>>
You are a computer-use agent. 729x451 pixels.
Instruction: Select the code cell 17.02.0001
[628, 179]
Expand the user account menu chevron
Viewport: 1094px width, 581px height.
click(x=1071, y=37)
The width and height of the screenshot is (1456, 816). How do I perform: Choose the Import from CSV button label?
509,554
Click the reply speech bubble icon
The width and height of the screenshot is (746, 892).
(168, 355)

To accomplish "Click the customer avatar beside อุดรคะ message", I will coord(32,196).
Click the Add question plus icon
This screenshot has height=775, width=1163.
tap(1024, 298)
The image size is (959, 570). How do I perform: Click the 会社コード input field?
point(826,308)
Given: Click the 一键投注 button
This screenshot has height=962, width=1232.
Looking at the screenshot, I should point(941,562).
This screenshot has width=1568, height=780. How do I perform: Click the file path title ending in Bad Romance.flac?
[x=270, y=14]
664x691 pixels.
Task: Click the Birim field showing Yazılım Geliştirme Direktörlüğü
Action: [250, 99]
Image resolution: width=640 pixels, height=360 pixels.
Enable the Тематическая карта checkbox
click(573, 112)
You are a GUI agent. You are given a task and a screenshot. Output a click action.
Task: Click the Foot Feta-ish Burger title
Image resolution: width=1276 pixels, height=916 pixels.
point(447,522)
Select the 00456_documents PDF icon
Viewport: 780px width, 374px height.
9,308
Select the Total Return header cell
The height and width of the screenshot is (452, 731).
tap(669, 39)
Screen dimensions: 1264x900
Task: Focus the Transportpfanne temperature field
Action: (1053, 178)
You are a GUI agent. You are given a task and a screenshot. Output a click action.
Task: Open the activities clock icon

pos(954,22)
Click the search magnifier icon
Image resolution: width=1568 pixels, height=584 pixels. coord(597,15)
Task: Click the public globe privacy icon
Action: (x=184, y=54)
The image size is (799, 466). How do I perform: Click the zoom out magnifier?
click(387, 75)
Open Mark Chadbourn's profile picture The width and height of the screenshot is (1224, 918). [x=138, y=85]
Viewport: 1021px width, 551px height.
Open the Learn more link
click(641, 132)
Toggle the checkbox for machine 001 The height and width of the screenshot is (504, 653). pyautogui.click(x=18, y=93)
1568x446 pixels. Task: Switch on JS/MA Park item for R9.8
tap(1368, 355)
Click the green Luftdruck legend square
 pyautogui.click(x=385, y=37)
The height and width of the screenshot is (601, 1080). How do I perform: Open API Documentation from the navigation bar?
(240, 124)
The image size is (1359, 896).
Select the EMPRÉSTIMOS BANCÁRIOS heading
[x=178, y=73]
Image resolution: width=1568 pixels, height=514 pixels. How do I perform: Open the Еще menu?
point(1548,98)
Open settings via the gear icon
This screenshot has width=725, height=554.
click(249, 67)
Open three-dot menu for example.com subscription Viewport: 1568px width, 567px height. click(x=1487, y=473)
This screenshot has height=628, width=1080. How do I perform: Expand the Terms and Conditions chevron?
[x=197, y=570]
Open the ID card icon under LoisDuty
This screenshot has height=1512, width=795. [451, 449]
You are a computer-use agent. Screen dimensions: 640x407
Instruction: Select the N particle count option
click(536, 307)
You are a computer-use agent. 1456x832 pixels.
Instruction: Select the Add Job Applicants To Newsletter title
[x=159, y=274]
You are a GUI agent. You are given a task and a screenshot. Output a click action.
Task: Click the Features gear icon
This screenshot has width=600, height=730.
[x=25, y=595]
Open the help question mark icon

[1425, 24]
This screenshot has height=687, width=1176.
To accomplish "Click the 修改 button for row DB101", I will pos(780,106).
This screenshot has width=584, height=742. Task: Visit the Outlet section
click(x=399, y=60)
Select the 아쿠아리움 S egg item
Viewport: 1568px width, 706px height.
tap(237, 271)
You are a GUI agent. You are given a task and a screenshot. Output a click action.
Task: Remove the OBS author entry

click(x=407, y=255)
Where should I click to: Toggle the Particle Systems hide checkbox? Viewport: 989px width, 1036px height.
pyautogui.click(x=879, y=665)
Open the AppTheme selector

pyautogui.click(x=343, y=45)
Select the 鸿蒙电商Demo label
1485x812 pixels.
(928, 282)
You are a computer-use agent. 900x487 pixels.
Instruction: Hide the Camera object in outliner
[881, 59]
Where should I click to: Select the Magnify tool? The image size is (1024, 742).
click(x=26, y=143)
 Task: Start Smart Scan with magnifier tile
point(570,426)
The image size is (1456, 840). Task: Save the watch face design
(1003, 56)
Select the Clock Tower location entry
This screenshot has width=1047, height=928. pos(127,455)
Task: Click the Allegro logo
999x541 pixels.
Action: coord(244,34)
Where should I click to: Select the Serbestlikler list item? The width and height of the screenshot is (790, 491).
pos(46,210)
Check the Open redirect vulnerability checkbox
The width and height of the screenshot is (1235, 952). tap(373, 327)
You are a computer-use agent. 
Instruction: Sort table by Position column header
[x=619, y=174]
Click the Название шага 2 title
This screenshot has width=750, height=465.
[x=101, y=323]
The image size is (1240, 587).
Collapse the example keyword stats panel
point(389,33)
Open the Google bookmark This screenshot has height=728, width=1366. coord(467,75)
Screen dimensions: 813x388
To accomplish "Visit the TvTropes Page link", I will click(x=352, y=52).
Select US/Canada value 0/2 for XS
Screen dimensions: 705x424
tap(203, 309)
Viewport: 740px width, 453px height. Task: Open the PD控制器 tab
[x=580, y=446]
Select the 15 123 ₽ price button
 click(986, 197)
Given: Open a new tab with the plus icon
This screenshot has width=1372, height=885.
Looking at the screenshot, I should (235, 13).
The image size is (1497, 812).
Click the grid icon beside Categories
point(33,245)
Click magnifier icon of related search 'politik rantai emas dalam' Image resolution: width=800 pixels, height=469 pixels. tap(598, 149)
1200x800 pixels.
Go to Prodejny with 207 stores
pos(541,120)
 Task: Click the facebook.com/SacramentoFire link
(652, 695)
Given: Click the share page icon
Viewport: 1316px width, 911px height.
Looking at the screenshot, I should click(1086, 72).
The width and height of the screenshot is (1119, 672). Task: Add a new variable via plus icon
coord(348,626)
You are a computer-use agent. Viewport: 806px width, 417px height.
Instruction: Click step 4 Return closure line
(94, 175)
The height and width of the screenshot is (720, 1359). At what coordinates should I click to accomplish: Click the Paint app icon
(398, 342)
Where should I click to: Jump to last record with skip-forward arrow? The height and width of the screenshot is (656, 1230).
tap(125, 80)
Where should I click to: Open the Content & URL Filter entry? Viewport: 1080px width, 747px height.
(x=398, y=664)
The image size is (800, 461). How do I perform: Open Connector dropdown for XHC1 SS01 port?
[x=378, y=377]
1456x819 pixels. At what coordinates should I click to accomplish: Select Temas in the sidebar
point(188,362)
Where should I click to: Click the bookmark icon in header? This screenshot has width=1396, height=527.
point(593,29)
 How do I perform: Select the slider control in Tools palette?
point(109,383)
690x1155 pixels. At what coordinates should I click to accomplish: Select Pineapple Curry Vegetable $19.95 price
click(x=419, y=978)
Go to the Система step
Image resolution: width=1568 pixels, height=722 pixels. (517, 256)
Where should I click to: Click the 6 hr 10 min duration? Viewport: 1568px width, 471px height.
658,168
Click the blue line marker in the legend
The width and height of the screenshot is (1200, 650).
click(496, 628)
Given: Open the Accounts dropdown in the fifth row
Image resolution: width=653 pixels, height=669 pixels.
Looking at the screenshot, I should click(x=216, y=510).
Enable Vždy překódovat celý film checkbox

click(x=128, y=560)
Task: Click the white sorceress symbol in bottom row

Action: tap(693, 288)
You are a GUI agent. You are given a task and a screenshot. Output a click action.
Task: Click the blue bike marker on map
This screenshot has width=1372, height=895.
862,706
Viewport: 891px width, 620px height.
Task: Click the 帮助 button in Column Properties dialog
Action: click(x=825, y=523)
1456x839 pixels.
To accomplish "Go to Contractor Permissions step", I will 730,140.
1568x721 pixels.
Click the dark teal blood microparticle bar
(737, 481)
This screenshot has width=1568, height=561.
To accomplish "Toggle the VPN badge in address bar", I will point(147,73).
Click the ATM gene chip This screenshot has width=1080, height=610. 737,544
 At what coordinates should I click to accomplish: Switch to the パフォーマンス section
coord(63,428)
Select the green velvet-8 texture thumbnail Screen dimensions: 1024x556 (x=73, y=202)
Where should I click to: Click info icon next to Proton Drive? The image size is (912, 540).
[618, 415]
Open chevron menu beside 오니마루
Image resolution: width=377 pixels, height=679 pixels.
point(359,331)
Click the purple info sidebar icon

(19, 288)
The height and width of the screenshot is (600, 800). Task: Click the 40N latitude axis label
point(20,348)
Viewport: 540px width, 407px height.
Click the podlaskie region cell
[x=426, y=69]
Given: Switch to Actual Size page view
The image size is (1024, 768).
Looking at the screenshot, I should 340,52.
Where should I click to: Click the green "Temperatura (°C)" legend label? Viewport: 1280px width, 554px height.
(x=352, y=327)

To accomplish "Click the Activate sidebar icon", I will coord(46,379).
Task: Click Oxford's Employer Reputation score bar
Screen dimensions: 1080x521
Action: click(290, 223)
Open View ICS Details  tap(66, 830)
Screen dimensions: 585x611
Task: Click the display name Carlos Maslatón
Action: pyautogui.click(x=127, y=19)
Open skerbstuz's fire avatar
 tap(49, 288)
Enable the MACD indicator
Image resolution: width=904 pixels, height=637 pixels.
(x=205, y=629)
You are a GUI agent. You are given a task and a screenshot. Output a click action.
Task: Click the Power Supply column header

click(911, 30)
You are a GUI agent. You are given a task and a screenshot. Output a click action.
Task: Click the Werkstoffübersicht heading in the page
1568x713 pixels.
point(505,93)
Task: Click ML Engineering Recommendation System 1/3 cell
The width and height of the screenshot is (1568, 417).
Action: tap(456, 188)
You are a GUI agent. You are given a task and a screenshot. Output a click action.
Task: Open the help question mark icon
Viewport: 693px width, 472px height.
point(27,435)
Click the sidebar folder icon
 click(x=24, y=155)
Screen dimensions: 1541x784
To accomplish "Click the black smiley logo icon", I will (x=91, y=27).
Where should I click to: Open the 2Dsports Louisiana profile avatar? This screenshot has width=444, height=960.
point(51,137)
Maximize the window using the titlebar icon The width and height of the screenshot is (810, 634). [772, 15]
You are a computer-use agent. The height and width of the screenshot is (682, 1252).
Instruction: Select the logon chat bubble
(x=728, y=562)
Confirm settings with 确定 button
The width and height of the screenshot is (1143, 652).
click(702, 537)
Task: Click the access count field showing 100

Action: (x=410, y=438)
<<
• EXERCISE INSTRUCTIONS:
In the records above, some lines may contain the word "gear"; copy every one of them.

• EXERCISE RESPONSE:
Open settings via the gear icon
Task: Click the Features gear icon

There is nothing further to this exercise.